Его рука, тяжелая, горячая, огромная, по-хозяйски лежала на мне, упираясь в живот, чуть ниже груди, свободно прячущейся под едва прикрывающей что-либо тканью той самой злополучной сорочки будь-она-неладна. Она и сейчас не особо стремилась быть на мне, все время норовя спуститься, оголить грудь полностью, а я боялась, что так и получится.
Воспоминания были подобны ушату холодной воды, заставляющей меня испытывать целый спектр эмоций и желать провалиться под землю. А вдруг Рафаэль пожалеет о том, что он сделал? А вдруг он приехал ко мне после того, как провел время со своей бывшей? Вдруг он реально обманывает, как говорит Андреас, а я своими действиями лишь доставляю ему извращенное удовольствие. Как много в нашем мире мужчин, которые обожают обманывать женщин...может ли Уго быть одним из них? Один из тех, кто спит со многими, и каждая думает, что она у него одна?
Я смотрела на него, изучая идеальные черты лица, и желала провести по ним пальцем, очертить нос, скулу, которую целовала ночью, дугу, возвышающуюся над глазами, лоб, на который падали волосы. Ах да, эти волосы...волнистые, непослушные, такие жесткие, как их хозяин, и одновременно нежные - они благоухали, отдавая тем самым древесно-пряным ароматом, который въедался в мои легкие, оставаясь в них навсегда, пробуждая все воспоминания, связанные с Уго. Этот человек делал меня слабой. Этот человек заставлял меня чувствовать себя уязвимой. Потому что с ним я была не в силах контролировать себя, рассуждать, жить ту спокойную жизнь, которая бывает, когда в твоей жизни нет отношений. Я чувствовала, что мои мысли мне более не принадлежат, что они пропахли Уго, впитали его в себя, делая частью моей сущности, которую я так долго отстаивала с матерью, Андреасом, Эстеллой, которую я так отчаянно хотела защитить от посягательств других. Эта сущность должна была быть моей, она обязана быть беспристрастной, не чувствовать на себе никакого влияния. Должна была. Но Уго все испортил.
Он все испортил.
Ибо теперь я страстно желала оправдать его, услышать, что все, что сказано Андреасом, - ужасная ошибка, неправда, которая была произнесена вслух, чтобы отвратить меня от человека, чтобы вновь завладеть моим вниманием. Но я не могла, не находила в себе смелости, боялась разочароваться, услышать, что это правда, та правда, которая окончательно меня разобьет, превратит мои останки в прах, предав этой чертовой земле, в которой я никогда не найду покоя из-за разбитого сердца.

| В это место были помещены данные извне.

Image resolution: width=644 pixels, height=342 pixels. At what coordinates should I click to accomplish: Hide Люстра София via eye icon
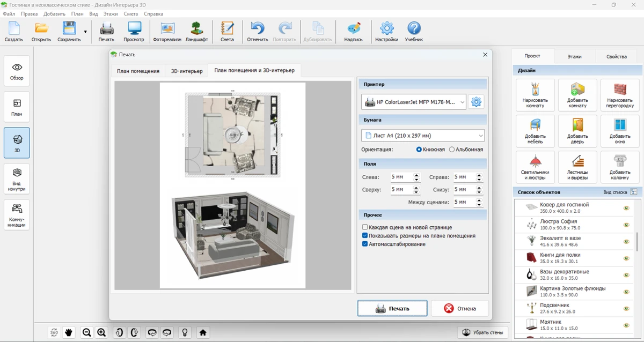(626, 225)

И я смотрела на Уго, желая вырезать образ этого человека на стенках своего скелета, испытывая к этому мужчине безграничную мягкость, нежность, желание любить, любить всецело, без отдачи, просто за то, что он есть такой: такой добрый, чуткий, заботливый, такой надежный, сильный, сострадательный, видящий хорошее в плохом, протягивающий руку помощи и никогда не оставляющий тебя наедине с твоими демонами. Я любила его. Боже, как это ужасно признавать снова. Я полюбила Уго, полюбила его таким. И мне плевать, есть ли у него деньги, плевать, обладает ли он недвижимостью, плевать, просто потому что этот человек сердцу моему был близок, потому что исповедовал те же ценности, что и я, мыслил так глубоко, что душа его казалась бездонным океаном, воды которого несут спокойствие и безопасность, надежность и силу, любовь и доброту. Я хотела бы омываться этими водами, ощущая, как они ласкают мои берега, въедаясь в пески, обтачивая скалы, скользя по гранитным ступеням, ведущим ко мне...ко мне..., образуя лагуну, в которой мы оба могли бы укрыться от всех жизненных штормов, спрятаться от напастей и знать, что мы рядом, каждый из нас. Чтобы спасти. Чтобы прикрыть. Чтобы тылом быть в этом большом мире.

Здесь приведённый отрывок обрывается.